* Start Input rows *

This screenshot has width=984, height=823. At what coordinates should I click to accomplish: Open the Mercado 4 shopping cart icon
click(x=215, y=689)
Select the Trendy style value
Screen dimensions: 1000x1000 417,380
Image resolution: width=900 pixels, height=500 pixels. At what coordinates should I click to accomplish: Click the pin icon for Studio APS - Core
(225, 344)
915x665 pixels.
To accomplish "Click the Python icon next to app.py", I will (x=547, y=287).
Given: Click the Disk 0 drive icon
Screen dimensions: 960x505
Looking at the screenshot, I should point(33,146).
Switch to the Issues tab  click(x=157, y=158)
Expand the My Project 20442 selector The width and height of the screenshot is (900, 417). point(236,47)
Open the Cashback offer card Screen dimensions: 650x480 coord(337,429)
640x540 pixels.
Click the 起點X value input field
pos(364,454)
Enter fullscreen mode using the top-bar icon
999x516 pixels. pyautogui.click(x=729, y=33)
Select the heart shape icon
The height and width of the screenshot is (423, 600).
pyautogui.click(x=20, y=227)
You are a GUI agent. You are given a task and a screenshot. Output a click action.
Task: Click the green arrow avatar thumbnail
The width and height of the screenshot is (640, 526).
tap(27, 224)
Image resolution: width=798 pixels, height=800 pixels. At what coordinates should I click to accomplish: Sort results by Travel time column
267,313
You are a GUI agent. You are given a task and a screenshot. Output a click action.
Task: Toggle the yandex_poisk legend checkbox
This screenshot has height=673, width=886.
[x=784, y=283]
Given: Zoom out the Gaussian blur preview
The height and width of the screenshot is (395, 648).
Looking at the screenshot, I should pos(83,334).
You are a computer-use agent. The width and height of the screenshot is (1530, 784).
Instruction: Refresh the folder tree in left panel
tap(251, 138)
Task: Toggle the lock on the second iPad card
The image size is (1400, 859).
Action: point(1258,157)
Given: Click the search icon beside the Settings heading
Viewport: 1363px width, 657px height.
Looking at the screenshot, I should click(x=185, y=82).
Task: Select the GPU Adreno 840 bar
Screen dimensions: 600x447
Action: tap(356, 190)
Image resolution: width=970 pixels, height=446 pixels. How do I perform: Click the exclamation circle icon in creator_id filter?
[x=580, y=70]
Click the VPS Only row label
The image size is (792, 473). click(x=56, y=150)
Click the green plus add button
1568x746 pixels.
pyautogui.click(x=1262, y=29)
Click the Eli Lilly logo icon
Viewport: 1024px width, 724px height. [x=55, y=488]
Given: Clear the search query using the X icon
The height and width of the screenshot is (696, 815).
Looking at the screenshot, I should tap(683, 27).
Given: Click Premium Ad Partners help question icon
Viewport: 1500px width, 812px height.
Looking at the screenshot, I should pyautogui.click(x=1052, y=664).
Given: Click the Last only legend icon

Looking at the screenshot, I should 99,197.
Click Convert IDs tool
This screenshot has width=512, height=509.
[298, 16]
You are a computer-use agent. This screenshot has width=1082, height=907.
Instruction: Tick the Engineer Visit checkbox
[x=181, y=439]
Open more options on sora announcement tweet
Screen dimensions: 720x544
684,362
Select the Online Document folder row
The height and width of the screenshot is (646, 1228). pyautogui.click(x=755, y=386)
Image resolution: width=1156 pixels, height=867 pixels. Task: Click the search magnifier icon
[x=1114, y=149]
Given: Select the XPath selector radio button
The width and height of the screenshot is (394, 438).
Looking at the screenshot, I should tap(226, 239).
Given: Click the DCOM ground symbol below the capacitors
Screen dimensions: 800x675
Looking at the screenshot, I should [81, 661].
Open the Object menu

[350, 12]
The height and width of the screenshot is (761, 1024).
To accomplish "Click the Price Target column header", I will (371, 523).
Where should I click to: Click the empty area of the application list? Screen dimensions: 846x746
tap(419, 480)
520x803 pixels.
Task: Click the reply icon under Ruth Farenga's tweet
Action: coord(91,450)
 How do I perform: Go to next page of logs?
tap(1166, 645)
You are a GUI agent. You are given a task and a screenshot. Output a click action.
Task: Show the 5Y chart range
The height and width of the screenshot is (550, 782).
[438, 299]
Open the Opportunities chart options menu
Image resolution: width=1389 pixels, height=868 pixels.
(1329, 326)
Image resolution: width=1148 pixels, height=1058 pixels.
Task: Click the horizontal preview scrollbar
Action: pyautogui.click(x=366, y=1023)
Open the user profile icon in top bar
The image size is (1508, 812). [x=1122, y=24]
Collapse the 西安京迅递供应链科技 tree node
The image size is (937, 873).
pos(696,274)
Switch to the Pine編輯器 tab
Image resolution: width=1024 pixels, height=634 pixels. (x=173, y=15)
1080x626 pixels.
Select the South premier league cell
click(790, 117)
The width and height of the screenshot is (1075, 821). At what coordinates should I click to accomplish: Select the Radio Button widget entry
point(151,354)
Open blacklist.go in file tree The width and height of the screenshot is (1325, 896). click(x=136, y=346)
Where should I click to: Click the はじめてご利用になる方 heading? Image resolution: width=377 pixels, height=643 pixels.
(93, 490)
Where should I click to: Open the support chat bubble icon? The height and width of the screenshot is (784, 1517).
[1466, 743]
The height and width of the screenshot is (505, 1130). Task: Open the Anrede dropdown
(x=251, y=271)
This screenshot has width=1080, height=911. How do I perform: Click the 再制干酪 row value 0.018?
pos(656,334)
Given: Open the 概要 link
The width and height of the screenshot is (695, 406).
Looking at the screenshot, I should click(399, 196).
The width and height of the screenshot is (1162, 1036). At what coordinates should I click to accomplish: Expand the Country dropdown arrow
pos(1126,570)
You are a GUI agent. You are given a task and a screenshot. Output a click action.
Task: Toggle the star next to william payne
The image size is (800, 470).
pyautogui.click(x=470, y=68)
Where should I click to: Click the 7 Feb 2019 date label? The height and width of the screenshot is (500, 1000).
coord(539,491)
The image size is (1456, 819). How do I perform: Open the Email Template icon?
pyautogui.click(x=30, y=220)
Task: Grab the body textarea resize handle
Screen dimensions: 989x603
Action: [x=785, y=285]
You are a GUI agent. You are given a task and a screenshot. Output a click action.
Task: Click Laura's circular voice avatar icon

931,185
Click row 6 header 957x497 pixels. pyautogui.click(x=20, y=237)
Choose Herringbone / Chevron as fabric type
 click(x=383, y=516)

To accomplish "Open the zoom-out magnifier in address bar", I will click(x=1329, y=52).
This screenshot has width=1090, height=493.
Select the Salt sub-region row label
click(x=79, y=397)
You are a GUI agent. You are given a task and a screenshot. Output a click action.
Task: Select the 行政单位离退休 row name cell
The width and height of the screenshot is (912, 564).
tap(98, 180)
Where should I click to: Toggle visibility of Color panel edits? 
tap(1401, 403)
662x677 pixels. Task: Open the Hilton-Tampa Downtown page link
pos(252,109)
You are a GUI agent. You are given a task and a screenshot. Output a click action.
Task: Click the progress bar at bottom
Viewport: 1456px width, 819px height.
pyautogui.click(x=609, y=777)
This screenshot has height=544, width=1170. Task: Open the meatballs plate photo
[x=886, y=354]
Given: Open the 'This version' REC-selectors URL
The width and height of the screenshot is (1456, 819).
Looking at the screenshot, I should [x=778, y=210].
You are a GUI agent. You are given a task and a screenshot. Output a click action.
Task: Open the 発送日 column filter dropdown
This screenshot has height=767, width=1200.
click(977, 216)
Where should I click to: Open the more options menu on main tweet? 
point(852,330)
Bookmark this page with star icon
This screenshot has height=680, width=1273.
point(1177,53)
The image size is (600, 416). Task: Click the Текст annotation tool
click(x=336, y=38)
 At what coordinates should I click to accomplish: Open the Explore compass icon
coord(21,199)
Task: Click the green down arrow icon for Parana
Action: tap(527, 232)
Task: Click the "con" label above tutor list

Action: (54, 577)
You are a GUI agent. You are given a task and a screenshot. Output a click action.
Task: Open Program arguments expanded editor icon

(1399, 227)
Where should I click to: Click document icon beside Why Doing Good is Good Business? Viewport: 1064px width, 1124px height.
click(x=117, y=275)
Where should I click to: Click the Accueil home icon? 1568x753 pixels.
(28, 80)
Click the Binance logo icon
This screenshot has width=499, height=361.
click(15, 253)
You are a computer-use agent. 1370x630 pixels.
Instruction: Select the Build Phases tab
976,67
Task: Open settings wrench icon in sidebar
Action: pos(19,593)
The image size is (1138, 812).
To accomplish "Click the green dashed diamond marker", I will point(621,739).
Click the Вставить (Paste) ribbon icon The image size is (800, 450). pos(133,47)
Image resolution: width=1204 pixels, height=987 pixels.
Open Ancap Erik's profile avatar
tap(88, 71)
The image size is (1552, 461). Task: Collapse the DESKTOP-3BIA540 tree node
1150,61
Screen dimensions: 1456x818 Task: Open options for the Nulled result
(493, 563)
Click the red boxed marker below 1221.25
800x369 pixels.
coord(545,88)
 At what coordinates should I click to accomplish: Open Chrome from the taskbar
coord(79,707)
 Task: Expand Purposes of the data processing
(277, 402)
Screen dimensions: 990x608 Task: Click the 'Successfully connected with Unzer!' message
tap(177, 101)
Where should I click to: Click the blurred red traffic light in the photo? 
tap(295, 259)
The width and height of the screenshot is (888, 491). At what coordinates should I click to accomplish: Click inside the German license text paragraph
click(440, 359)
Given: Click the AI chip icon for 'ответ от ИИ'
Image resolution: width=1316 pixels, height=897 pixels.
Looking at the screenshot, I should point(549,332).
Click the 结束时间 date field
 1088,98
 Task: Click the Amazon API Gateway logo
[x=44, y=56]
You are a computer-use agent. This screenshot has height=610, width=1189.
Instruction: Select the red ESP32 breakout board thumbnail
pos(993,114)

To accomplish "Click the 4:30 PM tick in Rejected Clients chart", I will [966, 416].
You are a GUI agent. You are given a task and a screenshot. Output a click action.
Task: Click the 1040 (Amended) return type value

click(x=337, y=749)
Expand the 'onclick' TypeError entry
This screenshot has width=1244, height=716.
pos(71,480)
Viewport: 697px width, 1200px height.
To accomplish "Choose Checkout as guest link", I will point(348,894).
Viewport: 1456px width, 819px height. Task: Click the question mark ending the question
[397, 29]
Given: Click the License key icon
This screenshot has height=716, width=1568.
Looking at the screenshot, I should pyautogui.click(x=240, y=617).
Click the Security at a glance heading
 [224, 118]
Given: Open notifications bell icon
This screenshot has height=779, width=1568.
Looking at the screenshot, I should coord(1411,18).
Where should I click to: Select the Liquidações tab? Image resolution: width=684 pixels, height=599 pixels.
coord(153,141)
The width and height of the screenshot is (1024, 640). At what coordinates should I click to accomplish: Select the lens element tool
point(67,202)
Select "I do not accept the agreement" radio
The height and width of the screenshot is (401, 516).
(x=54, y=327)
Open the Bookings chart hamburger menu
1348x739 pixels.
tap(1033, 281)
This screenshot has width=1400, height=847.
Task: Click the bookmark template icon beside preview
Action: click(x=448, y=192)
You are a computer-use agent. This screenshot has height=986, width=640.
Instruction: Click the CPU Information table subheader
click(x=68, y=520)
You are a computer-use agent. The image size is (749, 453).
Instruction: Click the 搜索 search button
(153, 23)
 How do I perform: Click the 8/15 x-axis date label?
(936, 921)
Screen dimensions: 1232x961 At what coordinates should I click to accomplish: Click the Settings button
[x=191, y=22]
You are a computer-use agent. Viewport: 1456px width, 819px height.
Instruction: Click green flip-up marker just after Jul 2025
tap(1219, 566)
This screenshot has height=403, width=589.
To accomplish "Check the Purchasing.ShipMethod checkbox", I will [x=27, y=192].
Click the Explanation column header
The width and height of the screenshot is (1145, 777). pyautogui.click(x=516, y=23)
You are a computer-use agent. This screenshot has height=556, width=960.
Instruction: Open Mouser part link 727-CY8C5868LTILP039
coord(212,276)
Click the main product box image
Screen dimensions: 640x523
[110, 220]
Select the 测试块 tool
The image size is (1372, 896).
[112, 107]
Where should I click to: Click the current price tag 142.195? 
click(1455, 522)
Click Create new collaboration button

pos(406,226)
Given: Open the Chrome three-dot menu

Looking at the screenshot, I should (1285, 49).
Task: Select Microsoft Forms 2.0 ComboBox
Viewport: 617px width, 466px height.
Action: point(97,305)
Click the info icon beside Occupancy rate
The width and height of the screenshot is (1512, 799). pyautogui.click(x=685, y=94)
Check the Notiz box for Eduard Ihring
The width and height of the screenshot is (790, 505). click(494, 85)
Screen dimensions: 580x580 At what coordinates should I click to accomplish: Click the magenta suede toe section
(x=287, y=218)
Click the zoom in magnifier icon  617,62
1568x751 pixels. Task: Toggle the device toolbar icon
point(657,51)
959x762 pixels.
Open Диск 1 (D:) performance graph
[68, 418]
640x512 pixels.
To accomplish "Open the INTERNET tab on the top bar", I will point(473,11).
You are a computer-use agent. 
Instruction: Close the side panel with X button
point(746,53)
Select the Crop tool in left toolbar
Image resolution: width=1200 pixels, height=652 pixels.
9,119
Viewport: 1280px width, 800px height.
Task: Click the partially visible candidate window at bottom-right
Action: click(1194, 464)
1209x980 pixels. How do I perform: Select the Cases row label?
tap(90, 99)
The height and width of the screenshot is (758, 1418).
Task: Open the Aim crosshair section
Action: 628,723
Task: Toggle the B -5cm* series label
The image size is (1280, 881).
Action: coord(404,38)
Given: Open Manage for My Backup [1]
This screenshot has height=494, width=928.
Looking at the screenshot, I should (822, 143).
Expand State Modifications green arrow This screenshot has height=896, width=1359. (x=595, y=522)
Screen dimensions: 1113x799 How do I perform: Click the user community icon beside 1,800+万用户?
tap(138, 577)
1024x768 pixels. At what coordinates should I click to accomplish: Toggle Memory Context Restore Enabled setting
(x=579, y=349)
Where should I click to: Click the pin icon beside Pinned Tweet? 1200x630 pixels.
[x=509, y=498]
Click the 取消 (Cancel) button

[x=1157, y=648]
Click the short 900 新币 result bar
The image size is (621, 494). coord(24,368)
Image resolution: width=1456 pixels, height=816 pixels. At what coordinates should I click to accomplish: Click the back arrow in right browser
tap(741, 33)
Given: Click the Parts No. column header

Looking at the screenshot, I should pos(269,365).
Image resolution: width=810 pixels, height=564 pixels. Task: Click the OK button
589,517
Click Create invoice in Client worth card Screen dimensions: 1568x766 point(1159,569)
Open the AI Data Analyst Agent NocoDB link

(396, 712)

* End Input rows *

## Problem description
Print the part of the listing that opens with the line containing "Image resolution: width=970" and closes with the line containing "Looking at the screenshot, I should 99,197.", reproducing every line in it without change.

## Output of the task
Image resolution: width=970 pixels, height=446 pixels. How do I perform: Click the exclamation circle icon in creator_id filter?
[x=580, y=70]
Click the VPS Only row label
The image size is (792, 473). click(x=56, y=150)
Click the green plus add button
1568x746 pixels.
pyautogui.click(x=1262, y=29)
Click the Eli Lilly logo icon
Viewport: 1024px width, 724px height. [x=55, y=488]
Given: Clear the search query using the X icon
The height and width of the screenshot is (696, 815).
Looking at the screenshot, I should tap(683, 27).
Given: Click Premium Ad Partners help question icon
Viewport: 1500px width, 812px height.
Looking at the screenshot, I should pyautogui.click(x=1052, y=664).
Given: Click the Last only legend icon

Looking at the screenshot, I should 99,197.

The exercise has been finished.